Feb 10th, 2007
There is a new useful article at EclipseZone about the differences between Eclipse Extension Registry and OSGi Services. The article describes in general terms some of the strengths and weaknesses of these two models, and makes some suggestions about making a choice.
If you are interested in this topic, read the full article at A Comparison of Eclipse Extensions and OSGi Services.
BTW, seems that the ubiquitous Spring framework and it’s OSGi support has got a lot of attention in the last months, and this article is not an exception.
Feb 10th, 2007
Well, I just finished the work I have been involved during the last month. The task consisted mainly to assemble a RFP document to renew all of our modeling and automatic code generation toolset. Next Monday, we will introduce to some selected providers which are the project objectives and which are the requirements.
Advancing some details, I will tell you that in a first stage we will start designing and developing an infrastructure where all the development tools will rely on. We will also ask to design and develop a tool to model the business logic flow and to automatically generate the code that will execute on a IMS/PL/I/DB2 mainframe environment under a property framework (we call this framework “Application Services Integration”).
The architecture of this framework could be compared to a service oriented architecture (SOA), thought in this case services are coupled, mainly because performance (we have constant peaks of 1.500 tx/s and one requirement is that the response time must be lower than 1 second).
This RFP is our second attempt to renew our development toolset. First attempt, developed under something similar to the MDA paradigm (or should I say DSL as we didn’t use UML?) and based on Eclipse PDE framework plus a metamodel that relies on a central repository database, was a complete failure. I will explain the reasons (a forensic analysis) in another post, although it’s about performance and scalability in a geographically disperse environment.
Why I’m telling you this? Well, because I want to share with you similar experiences. Unfortunately, this kind of experiences are usually hidden “behind the firewall”, and, in my opinion, it’s positive to share these details with others as we can learn about success and failures (as my manager usually says to me, “you always must assume that the rest of the people are cleverer than you”).
Feb 8th, 2007
Josh Staiger and Bill Higgins, members of the IBM Rational Jazz Team, had announced that a new Jazz.net website is now online with some basic information about this project.
Simplicity through consistency. Collaboration in context. Agility through transparency… Jazz is about helping people work together to build software more effectively, while making the software development experience more fun!
Jazz is a joint project between IBM Rational and IBM Research to build a scalable, extensible team collaboration platform for seamlessly integrating tasks across the software life cycle.

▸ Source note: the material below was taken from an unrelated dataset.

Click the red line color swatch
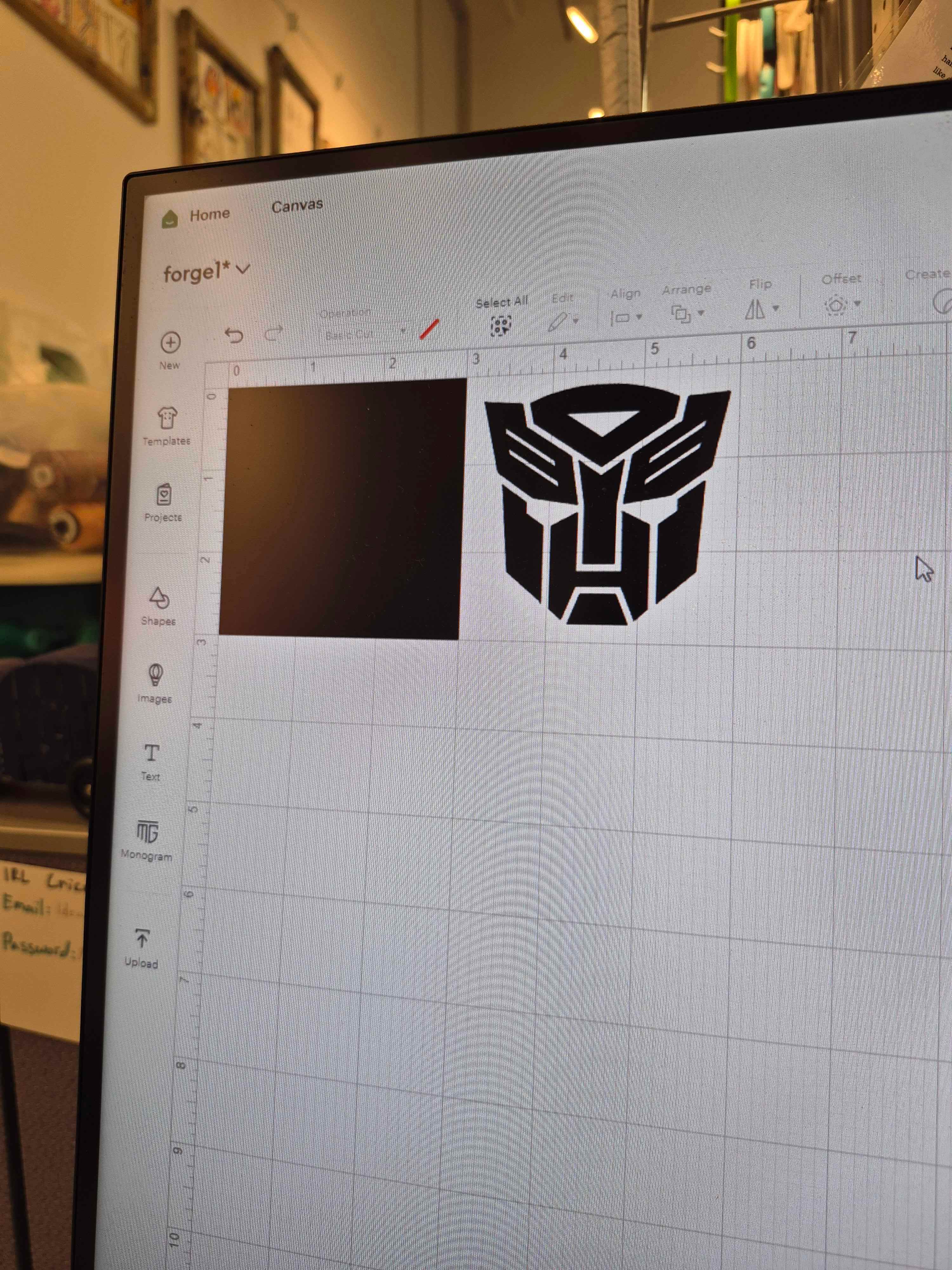The height and width of the screenshot is (1270, 952). [429, 330]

While this technology is at an early stage, it is an exciting and important part of Rational’s future.
The website doesn’t contain much information, just a community page with some upcoming events. It seems that people who attend to the Jazz BoF session at EclipseCon 2007 will be eligible to join to a Jazz community pilot.
I will look forward to it, as more details are expected soon.
Feb 8th, 2007
Genuitec has released a new milestone of its Eclipse-based integrated development environment for Java developers: MyEclipse 5.5M1 (GA version 5.5 should be available by end of Q1 2007).
The most notable enhancement is the four new special purpose Windows applications known as simple non-integrated applications (SNAPs).
SNAPs are part of the expanding MyEclipse Fusion Technology suite. SNAPs allow developers to accomplish focused tasks without the weight of an entire IDE. SNAPs can also be used with any other development tool, and therefore free users from the vendor lock-in that is commonly associated with development environments. The current SNAPs available are the Visual HTML/Web Designer, XML Editor, Database Explorer, and Image Editor (including new screen capture capabilities).
Updated February 12th, 2007: Users of NetBeans and Visual Studio are now able to utilize SNAPs directly in their own environment via the MyEclipse “Use-Anywhere” connectors.
Feb 7th, 2007
alphaWorks, the IBM emerging technologies portal, has launched today a new service: QEDWiki.
QEDWiki is “an environment that extends current wiki technology to enable rapid deployment, content aggregation, structured data, and powerful extensibility”.
QEDWiki can be used for a wide variety of Web applications, including, but not limited to, the following:
- Web content management for a typical collection of Wiki pages
- traditional form processing for database-oriented CRUD applications
- document-based collaboration
- rich interactive applications that bind together disparate services
- situational applications (or mash-ups)
Technology community is invited to actively collaborate and participate in the development and direction of this emerging technology, so give it a chance and try it now.
Although if you just want to see a demo, check this YouTube Video where David Barnes explains what is QEDWiki.